Tuesday, May 24, 2016

Vampiric: Chapter Six, Part 5


It dawned on me I could have read him instead of waiting for an answer. That had to be what Mom had done. But I also realized that I wanted more to hear than to take it from him. “What do you need to tell me?”

His face burrowed into his hands momentarily, before he raked his hair with his fingers.

“You're being tested this week. But they're rumored to be trying a different approach. They started last week, and the people they tested then aren't moving around yet. They're just…lying there…staring at the wall, but they don't say anything. One of the three looked at me today when I came in; it was creepy how empty his eyes were.”

“What are they doing to them?” I asked, hoping he wouldn’t hear the tremor in my voice.

“From what the guys are talking about, they're trying to tap into the element itself.”

“That doesn't make sense. We are the element, it's us. We can use it—”

“So why can't it use you?” he interrupted calmly.

That shut me up. Not so much the idea of it, but the memory it triggered: losing control in high school. Before I had run away with Drei and left my Dad and everything else behind. In my indecisiveness, something inside me took over and fought for me; it wasn’t me, but it was a part of me. I'd been afraid of losing control ever since.

“But why? They could end up destroying someone.”

“They don't care about the person; they only care about how to harness and use the element against any who resist the government and the country.”

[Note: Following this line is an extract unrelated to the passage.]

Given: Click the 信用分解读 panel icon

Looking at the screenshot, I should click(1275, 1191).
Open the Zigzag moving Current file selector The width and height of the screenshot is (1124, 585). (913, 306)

Remembering what Mom had told me about the air, I said, “The elements have the will to support life or let life die, but they don't tolerate people who think they should be able to choose which it is.”

“Abriel,” Nick asserted, gripping my forearm and holding my eyes. “They don't care.”

My gaze bore into his hand, touching me, but not really seeing it. A thousand thoughts swarmed my mind as to why they should care; a million combated as to why they didn't. Despite all the words filling my mind, none seemed to fit my lips well enough to escape. So I abandoned thinking about it, unable to quell the mixture of emotions beginning to overwhelm me.

“What—what else did you need to tell me?” I asked, struggling to stay calm.

His hand slipped down into mine, and I could tell he wasn't watching me anymore. “I can't. Everything else is from Gloria, and I promised not to.”

I would have nodded—used to hearing that I couldn't be told what Gloria, a clairvoyant vampire, had predicted in my future—but I couldn't even manage that. After having spent years avoiding losing control again, I was about to be dragged off amongst people who would try to induce it. It petrified me, to say the least, but it also angered, sickened, worried, and upset me.

Nick pulled me into his arms, running his fingers through my hair and whispering words that didn't make sense. Not among the hordes of emotion and thought concerning what was coming. No matter how I tried not to think about it, it came back—twice as forcefully and unnerving as before—until I couldn't help but cry into his shoulder, hoping my fears were for naught.